А дядя Джим Билли все еще хлопотал при доме — то чинит упряжь, то чистит лошадей, заделывает дыры в заборе, иной раз посадит в землю какое-нибудь растение или взрыхлит по весне почву под кустами. И при этом постоянно бормочет себе под нос, синие губы все время шевелятся в несвязных комментариях по поводу того, что было и что есть, и по поводу того, что будет, конечно, тоже, хотя уж с будущим-то, даже с самым ближайшим, его, казалось бы, ничего не связывает… Мария только после смерти бабушки узнала, что дядя Джим Билли и няня, тетя Нэнни, — муж и жена… Этот брак по расчету, заключенный во время оно между ними, как между царственными особами, по соображениям кровных связей и семейной стабильности, сам собой прекратил существование, когда исчезли эти причины… Они совершенно не обращали друг на друга внимания, словно забыли, что у них есть общие дети (каждый говорил: «Мои дети»), и не сохранили общих воспоминаний, дорогих обоим. Няня переселилась в собственную хижину, даже не подумав о нем и не посмотрев в его сторону, а дядя Джим Билли не заметил ее отсутствия… Он спал на чердаке над коптильней, ел на кухне, когда вздумается, делал, что хотел, одинокий, как странствующий дух, и почти такой же невидимый… Но как-то однажды он проходил мимо няниного домика и увидел ее, сидящую на крыльце с трубкой во рту.

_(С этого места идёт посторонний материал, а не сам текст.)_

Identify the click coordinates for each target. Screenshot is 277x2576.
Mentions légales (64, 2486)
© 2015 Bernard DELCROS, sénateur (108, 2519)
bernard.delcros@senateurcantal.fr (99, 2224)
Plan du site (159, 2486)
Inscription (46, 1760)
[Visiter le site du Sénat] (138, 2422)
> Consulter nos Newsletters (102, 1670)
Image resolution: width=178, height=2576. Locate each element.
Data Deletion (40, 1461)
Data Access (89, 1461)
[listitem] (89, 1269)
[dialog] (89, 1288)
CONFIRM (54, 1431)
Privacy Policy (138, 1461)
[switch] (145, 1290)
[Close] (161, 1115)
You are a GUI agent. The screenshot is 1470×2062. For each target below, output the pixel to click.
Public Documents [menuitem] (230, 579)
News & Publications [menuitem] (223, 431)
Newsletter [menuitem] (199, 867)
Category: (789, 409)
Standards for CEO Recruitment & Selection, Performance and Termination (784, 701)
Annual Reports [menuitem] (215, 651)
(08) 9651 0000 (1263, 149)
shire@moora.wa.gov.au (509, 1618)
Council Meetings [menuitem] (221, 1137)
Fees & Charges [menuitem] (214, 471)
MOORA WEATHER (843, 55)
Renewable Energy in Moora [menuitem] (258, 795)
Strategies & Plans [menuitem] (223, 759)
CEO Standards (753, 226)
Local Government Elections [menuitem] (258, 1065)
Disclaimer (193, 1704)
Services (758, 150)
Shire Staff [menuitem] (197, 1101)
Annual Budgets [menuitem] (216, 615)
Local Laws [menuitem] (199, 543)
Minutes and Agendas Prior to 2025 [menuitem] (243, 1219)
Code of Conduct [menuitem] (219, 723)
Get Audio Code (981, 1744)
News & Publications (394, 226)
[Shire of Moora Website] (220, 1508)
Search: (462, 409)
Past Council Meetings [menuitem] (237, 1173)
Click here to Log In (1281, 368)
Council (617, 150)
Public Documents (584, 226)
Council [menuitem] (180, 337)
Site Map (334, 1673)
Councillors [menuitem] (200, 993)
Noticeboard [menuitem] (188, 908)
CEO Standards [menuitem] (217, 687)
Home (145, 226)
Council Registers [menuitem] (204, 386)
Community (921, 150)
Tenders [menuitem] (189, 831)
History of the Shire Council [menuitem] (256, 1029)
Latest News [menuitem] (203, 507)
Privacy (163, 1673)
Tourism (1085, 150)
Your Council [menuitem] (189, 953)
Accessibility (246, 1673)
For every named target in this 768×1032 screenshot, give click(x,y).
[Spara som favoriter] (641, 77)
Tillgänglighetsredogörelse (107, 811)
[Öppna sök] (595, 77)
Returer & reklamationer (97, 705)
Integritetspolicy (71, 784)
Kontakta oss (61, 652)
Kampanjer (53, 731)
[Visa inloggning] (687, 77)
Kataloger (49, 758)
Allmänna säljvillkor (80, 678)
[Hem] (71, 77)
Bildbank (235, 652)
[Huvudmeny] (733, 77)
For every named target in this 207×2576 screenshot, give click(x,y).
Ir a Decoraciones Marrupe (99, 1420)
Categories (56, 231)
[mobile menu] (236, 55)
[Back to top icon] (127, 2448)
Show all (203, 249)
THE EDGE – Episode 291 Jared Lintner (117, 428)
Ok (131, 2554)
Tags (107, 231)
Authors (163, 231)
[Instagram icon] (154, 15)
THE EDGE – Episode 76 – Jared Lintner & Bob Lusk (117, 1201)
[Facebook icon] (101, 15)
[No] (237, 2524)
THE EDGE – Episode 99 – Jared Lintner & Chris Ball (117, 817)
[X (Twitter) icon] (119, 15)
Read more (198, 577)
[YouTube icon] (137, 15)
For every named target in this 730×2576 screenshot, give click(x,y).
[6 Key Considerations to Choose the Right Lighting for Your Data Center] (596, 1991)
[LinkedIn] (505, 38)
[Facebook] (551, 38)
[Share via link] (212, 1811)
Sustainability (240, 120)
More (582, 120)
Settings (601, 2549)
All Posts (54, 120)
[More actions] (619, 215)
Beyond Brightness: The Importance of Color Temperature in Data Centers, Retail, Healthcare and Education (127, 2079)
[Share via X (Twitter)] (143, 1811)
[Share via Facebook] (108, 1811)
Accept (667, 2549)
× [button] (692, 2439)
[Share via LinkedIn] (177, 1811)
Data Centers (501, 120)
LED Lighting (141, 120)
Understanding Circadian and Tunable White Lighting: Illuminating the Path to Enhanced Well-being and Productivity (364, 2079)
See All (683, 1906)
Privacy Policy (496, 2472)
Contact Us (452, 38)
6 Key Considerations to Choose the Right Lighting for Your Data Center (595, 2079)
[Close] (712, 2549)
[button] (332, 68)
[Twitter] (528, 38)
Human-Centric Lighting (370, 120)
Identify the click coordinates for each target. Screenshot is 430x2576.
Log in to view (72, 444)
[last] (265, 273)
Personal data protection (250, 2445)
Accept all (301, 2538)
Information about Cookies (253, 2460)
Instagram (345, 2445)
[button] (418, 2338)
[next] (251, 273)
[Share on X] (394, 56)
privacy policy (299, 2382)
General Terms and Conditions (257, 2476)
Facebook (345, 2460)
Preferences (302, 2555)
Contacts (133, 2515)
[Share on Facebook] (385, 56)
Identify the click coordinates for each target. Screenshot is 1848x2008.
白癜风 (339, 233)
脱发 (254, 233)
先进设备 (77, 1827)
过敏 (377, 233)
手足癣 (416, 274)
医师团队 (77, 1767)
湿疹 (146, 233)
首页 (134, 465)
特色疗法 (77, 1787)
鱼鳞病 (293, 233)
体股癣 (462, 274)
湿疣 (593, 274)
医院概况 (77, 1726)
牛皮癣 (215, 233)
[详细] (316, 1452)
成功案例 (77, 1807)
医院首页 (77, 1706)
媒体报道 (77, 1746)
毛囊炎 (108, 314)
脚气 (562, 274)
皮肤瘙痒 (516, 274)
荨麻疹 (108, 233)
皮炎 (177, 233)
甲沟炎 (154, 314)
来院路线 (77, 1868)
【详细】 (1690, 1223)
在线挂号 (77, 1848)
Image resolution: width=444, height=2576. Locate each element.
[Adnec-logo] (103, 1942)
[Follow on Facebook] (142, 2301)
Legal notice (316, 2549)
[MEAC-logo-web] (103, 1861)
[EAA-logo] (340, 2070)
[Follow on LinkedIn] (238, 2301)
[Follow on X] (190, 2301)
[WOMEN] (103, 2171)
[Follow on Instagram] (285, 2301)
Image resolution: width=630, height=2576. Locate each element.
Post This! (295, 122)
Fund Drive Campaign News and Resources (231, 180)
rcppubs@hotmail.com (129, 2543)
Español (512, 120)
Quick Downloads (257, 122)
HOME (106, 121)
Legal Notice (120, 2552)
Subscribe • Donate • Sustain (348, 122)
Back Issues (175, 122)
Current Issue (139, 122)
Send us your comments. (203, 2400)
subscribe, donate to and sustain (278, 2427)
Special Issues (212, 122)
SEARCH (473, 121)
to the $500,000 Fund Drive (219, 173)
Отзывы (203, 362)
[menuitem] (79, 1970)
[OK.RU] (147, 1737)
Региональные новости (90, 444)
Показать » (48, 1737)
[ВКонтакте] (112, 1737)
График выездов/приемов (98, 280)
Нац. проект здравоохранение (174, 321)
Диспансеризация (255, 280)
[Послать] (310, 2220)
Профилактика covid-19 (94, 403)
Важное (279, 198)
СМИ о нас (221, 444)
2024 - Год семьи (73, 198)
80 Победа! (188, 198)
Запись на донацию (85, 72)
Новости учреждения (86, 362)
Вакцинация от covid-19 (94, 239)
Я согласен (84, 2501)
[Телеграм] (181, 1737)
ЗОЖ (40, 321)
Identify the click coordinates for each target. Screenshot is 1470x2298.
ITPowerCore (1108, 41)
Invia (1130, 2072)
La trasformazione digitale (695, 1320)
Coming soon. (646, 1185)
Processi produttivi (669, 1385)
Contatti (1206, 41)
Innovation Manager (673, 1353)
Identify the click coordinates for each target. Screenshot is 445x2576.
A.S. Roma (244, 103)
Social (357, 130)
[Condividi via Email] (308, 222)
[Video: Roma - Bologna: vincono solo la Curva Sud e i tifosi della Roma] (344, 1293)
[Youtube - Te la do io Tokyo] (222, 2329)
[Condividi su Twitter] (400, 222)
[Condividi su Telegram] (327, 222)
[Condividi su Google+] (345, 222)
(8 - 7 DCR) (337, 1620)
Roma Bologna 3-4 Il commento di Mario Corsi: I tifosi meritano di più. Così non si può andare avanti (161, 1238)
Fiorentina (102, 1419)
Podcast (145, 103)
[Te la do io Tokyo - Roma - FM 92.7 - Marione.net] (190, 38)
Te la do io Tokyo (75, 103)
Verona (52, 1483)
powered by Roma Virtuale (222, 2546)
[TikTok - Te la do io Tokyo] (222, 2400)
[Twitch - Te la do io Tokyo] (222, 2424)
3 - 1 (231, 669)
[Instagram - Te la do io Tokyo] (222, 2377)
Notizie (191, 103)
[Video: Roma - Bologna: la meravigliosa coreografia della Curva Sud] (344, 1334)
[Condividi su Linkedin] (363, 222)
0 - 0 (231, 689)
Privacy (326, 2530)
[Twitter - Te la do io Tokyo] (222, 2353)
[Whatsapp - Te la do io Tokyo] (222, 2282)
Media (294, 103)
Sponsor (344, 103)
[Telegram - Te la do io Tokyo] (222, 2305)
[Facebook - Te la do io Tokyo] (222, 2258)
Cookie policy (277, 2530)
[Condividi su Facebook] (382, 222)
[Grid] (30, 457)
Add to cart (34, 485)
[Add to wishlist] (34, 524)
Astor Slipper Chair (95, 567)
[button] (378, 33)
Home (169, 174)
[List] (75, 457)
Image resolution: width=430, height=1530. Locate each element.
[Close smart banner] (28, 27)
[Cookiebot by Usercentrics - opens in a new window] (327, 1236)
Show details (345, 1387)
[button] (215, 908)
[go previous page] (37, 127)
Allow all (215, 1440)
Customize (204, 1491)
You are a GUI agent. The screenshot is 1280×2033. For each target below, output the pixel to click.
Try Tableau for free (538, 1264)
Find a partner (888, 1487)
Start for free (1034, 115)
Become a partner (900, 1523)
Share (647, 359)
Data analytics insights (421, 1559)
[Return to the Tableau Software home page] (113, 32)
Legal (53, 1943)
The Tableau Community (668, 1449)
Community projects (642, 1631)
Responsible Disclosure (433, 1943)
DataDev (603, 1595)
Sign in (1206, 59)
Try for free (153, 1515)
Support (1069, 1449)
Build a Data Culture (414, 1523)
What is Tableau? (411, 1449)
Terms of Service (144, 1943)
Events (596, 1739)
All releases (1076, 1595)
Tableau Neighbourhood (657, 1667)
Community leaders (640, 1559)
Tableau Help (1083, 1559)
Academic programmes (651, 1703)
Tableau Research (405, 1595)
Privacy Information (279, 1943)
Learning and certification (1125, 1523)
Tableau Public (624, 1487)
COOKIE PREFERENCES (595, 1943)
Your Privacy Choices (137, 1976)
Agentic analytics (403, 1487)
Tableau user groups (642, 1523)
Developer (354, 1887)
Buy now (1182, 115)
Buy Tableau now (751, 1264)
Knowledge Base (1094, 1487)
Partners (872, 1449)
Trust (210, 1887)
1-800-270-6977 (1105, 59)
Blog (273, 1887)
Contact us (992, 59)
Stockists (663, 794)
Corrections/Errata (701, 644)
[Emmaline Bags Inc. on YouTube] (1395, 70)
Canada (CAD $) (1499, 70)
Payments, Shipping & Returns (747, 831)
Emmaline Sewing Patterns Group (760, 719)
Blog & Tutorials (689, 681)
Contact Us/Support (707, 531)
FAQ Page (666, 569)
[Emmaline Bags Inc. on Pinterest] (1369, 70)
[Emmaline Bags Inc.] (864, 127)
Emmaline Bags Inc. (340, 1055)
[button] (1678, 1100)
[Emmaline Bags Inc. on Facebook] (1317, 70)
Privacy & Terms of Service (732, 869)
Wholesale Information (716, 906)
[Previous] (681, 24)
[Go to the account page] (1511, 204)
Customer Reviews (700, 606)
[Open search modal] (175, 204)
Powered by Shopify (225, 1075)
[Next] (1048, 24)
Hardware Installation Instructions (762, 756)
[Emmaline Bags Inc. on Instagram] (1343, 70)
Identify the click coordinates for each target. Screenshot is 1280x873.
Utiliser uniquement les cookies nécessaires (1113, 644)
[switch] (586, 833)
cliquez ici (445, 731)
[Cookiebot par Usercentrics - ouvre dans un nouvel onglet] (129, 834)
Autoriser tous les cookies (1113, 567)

Он присел рядом, со скрипом сгибая старые суставы, пристроился погреться на солнышке, точно дряхлый пес, и рад был бы тут и остаться, но няня не согласилась. «На что тебе одной эдакий домина?» — спросил он ее. «Мне в самый раз, — ответила она, не колеблясь. — Я не собираюсь последние мои дни тратить на уход за мужчиной, — добавила она. — Я свое время отслужила, все, сколько мне положено, отработала, и дело с концом». И дядя Джим Билли потащился обратно вверх по береговому склону, вернулся к себе на чердак и никогда больше к ней не подходил…
Летними вечерами она засиживалась в одиночестве далеко затемно, куря трубку от комаров и ожидая, когда потянет ко сну. Она ничего не боится, говорила няня, никогда не боялась и впредь бояться не собирается. Она давно привыкла считать ночь благодатным временем, когда можно лечь и до следующего утра не работать. И уже совсем освободившись от работы, она все равно с нетерпением дожидалась прихода ночи, словно вся усталость, накопившаяся за долгую жизнь, отложилась в костях и просит отдохновения. Но когда наступала ночь, няня спохватывалась, что утром-то она ведь может лежать в постели, сколько ей вздумается. И она оставалась сидеть на крыльце, упиваясь сознанием, что в ее распоряжении — целая вечность блаженства.
Когда в прежние времена мистер Гарри пытался возражать ей по какому-нибудь незначительному поводу, она одерживала над ним верх, ударяя себя узкой ладонью по старой, высохшей груди и восклицая: «Мистер Гарри, неужто вам не стыдно так говорить со мною? Я выкормила вас вот этой грудью!»